-------- PASSAGE SHOWN --------

Understanding Medicaid Home and Community Services: A Primer, 2010 Edition. Use of Representatives


All individuals, regardless of their impairments, can be successful in directing their services with the proper supports. People with serious illnesses and those with cognitive impairment--including impairment due to dementia, stroke, traumatic brain injury, and developmental disabilities--are capable of expressing preferences, but may need assistance to manage their services and budget. Most participant direction programs permit participants to designate a representative to assist them in these tasks. Representatives can ensure that participants’ preferences are known and respected and can manage tasks that participants would perform if they were able.

Some programs allow participants to use representatives without formally designating them as such, but have criteria that individuals must meet to be a representative, such as demonstrating a strong commitment to the participant’s well-being and being interested in and able to carry out program responsibilities and requirements.56 Although formal designation requires individuals to complete a form acknowledging acceptance of the duties and responsibilities of a representative, there is no legal transfer of authority or responsibility with respect to personal decision making or financial matters from the participant to the representative (as would be the case if an individual were to grant power-of-attorney or a court were to appoint a guardian.)

--------

WHAT IS BEING ASKED: Copy the passage on representatives between "Some programs allow" and "appoint a guardian.)", inclusive, substituting "conservator" for "guardian". The records that follow are separate material and are unrelated to the passage on representatives.

-------- RECORDS SHOWN --------

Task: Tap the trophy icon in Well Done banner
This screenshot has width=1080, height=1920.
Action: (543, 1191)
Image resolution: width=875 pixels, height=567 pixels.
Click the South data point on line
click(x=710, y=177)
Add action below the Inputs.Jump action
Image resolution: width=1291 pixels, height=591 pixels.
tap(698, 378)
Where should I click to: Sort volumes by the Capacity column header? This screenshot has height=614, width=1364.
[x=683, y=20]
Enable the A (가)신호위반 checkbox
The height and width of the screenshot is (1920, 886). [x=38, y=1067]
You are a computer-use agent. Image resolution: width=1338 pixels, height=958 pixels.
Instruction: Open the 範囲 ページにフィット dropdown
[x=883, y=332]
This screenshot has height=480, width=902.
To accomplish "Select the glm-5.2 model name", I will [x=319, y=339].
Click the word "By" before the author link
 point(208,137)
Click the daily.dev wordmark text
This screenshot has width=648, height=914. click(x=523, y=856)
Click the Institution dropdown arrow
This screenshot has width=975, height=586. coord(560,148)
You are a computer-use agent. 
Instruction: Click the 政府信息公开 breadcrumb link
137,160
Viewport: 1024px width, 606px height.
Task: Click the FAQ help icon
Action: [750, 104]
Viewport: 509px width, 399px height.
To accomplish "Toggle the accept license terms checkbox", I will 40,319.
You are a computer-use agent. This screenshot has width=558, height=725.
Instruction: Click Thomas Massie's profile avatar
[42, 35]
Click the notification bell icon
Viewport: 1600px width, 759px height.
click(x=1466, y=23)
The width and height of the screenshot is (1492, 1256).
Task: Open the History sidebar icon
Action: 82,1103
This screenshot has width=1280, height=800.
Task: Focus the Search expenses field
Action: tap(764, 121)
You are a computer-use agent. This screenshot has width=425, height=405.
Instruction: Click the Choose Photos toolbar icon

--------

RESULT:
Some programs allow participants to use representatives without formally designating them as such, but have criteria that individuals must meet to be a representative, such as demonstrating a strong commitment to the participant’s well-being and being interested in and able to carry out program responsibilities and requirements.56 Although formal designation requires individuals to complete a form acknowledging acceptance of the duties and responsibilities of a representative, there is no legal transfer of authority or responsibility with respect to personal decision making or financial matters from the participant to the representative (as would be the case if an individual were to grant power-of-attorney or a court were to appoint a conservator.)